_Material to process_.
________

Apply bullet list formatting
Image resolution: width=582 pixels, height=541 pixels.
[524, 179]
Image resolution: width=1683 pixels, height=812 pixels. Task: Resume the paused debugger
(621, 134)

________

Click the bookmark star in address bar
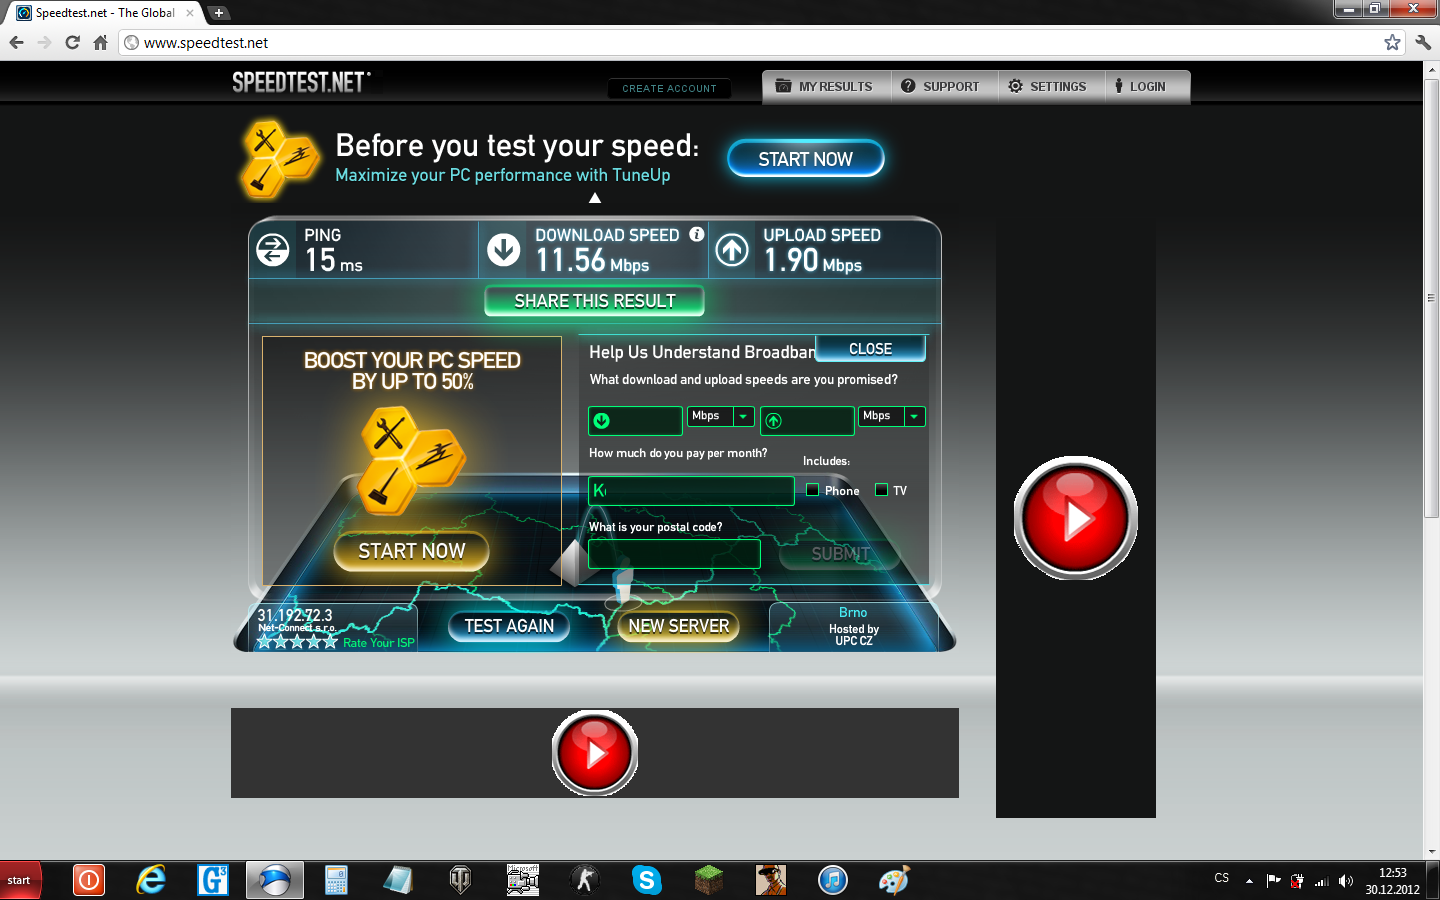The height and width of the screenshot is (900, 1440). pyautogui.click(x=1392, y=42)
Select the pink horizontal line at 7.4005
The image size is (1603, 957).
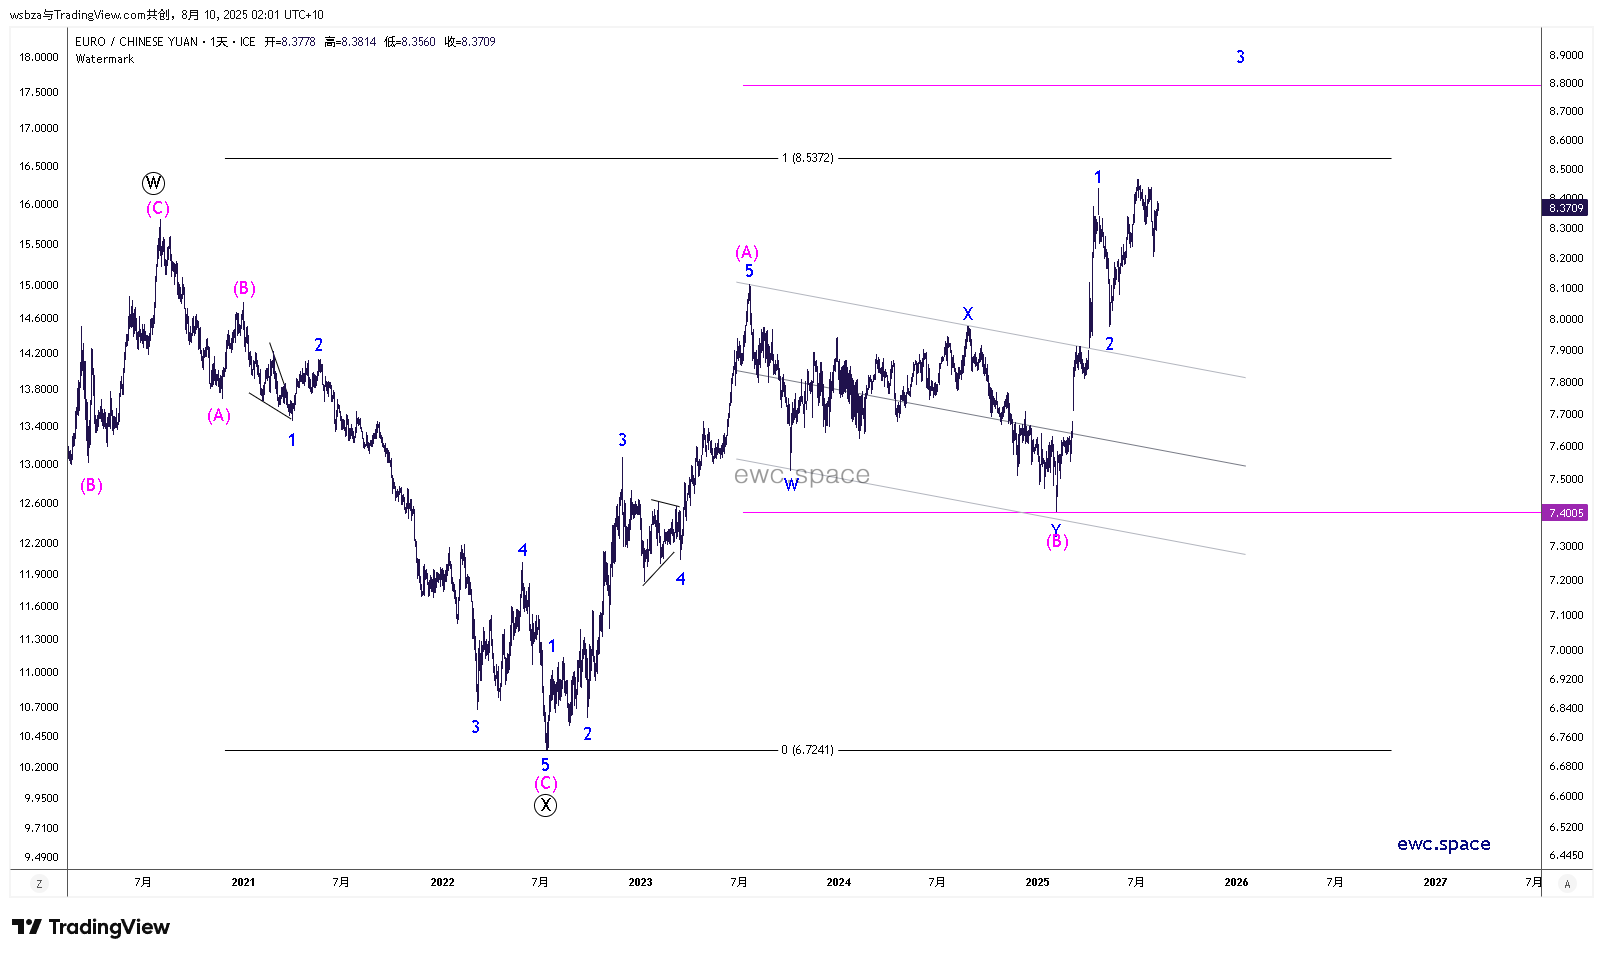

________

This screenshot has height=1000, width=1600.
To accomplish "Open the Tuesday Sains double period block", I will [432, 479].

________

_Aim of the exercise_. Within the material above, the line with "Select the pink horizontal line at 7.4005" opens the range and the line with "The image size is (1603, 957)." closes it; reproduce that range word for word.

_Reply to the task_.
Select the pink horizontal line at 7.4005
The image size is (1603, 957).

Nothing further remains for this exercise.